## begin Data shown

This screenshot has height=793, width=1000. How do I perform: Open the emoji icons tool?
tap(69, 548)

## end Data shown
## begin Data shown

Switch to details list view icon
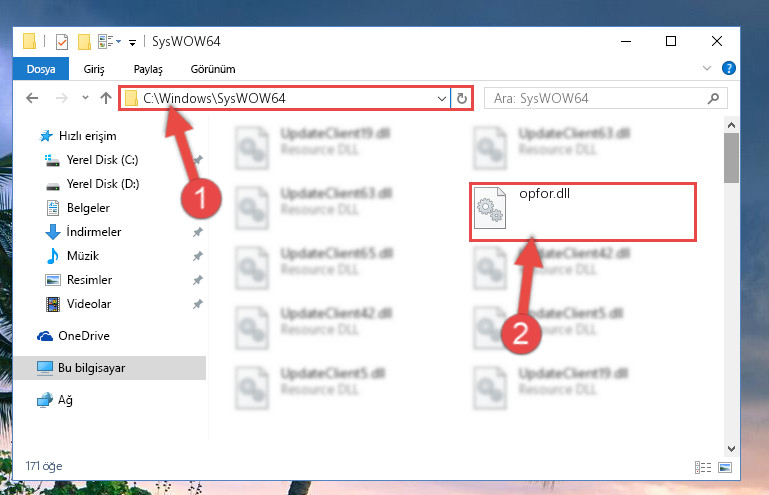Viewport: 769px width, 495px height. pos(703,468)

## end Data shown
## begin Data shown

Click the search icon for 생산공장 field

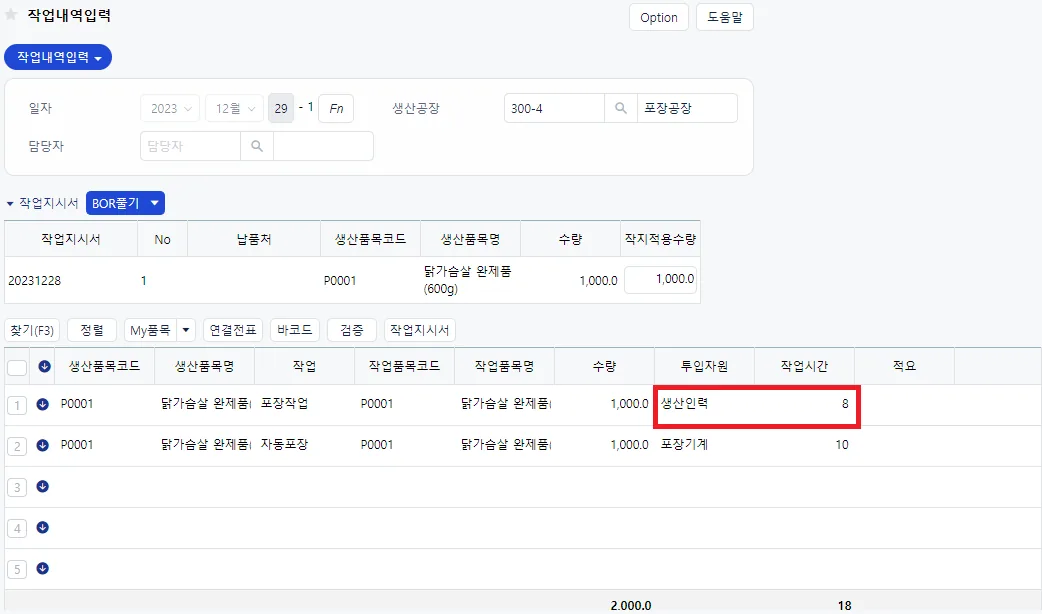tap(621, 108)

## end Data shown

> Instruction
Reproduce the lines starting at the one containing "This screenshot has" and ending at the one containing "tap(69, 548)", switching "emoji icons" to "sticker" and leaving everything else unchanged.

> Solution
This screenshot has height=793, width=1000. How do I perform: Open the sticker tool?
tap(69, 548)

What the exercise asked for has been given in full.